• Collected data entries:

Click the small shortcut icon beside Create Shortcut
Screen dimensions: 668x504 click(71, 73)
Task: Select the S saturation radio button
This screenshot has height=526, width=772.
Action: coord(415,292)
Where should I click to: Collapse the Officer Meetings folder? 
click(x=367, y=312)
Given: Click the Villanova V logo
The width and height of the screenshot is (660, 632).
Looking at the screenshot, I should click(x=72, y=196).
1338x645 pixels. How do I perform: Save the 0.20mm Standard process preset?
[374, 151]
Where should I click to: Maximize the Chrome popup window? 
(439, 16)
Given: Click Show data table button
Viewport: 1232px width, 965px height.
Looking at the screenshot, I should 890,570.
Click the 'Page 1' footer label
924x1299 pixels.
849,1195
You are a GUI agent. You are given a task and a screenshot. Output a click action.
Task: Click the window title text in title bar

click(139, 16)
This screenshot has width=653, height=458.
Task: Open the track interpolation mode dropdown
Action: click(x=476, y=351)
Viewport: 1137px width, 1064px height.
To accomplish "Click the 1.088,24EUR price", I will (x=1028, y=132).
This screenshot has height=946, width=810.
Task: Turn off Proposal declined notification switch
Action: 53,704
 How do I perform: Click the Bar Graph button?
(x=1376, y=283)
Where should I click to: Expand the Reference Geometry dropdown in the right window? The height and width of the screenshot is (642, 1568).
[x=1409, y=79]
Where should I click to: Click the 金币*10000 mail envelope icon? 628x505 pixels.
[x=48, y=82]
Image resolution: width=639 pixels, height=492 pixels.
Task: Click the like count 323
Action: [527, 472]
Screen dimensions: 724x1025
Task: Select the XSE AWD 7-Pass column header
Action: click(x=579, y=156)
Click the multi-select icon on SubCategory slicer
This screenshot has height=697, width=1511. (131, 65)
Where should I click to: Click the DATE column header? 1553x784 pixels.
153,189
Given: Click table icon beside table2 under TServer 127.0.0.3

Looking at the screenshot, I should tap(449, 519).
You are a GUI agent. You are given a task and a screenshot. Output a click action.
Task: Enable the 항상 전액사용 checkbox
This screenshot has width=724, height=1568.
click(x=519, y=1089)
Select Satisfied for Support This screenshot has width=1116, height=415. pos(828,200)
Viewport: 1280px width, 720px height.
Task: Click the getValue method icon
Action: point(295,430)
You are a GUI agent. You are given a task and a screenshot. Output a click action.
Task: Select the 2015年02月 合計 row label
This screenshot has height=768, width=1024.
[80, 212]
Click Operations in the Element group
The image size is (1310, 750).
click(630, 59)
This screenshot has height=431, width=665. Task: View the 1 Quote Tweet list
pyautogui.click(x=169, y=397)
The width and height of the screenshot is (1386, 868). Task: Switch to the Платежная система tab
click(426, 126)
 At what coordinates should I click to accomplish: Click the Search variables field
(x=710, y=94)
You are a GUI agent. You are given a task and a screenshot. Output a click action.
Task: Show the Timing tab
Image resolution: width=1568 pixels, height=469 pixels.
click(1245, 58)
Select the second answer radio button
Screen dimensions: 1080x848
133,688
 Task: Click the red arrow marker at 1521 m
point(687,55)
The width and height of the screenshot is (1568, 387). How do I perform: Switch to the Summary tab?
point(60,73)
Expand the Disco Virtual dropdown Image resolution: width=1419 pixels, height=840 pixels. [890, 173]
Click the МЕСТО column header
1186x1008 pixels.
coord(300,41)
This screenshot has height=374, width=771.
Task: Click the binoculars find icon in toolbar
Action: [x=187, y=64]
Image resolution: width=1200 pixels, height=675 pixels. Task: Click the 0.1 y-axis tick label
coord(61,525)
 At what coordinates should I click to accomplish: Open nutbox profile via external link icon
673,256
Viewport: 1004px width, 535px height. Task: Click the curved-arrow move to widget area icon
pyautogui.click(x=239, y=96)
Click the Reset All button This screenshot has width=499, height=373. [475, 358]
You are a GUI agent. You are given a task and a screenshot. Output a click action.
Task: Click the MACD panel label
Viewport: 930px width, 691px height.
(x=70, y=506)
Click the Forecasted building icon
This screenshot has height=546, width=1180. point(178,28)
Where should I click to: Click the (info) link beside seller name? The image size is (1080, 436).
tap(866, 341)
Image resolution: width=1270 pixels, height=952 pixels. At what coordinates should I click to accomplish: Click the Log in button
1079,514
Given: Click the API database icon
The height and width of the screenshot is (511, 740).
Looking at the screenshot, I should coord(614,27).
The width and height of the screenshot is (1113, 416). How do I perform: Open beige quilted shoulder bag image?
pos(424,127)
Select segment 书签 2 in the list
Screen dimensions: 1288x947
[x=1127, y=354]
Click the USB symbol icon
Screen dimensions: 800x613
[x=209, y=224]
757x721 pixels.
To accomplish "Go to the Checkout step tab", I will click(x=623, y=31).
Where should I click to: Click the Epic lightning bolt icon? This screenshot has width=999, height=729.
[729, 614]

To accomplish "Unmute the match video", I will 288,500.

• Your goal: From the line holding "Image resolution: width=1200" through the last line above, reproduce each line exactly and add nothing.

• Response area:
Image resolution: width=1200 pixels, height=675 pixels. Task: Click the 0.1 y-axis tick label
coord(61,525)
 At what coordinates should I click to accomplish: Open nutbox profile via external link icon
673,256
Viewport: 1004px width, 535px height. Task: Click the curved-arrow move to widget area icon
pyautogui.click(x=239, y=96)
Click the Reset All button This screenshot has width=499, height=373. [475, 358]
You are a GUI agent. You are given a task and a screenshot. Output a click action.
Task: Click the MACD panel label
Viewport: 930px width, 691px height.
(x=70, y=506)
Click the Forecasted building icon
This screenshot has height=546, width=1180. point(178,28)
Where should I click to: Click the (info) link beside seller name? The image size is (1080, 436).
tap(866, 341)
Image resolution: width=1270 pixels, height=952 pixels. At what coordinates should I click to accomplish: Click the Log in button
1079,514
Given: Click the API database icon
The height and width of the screenshot is (511, 740).
Looking at the screenshot, I should coord(614,27).
The width and height of the screenshot is (1113, 416). How do I perform: Open beige quilted shoulder bag image?
pos(424,127)
Select segment 书签 2 in the list
Screen dimensions: 1288x947
[x=1127, y=354]
Click the USB symbol icon
Screen dimensions: 800x613
[x=209, y=224]
757x721 pixels.
To accomplish "Go to the Checkout step tab", I will click(x=623, y=31).
Where should I click to: Click the Epic lightning bolt icon? This screenshot has width=999, height=729.
[729, 614]

To accomplish "Unmute the match video", I will 288,500.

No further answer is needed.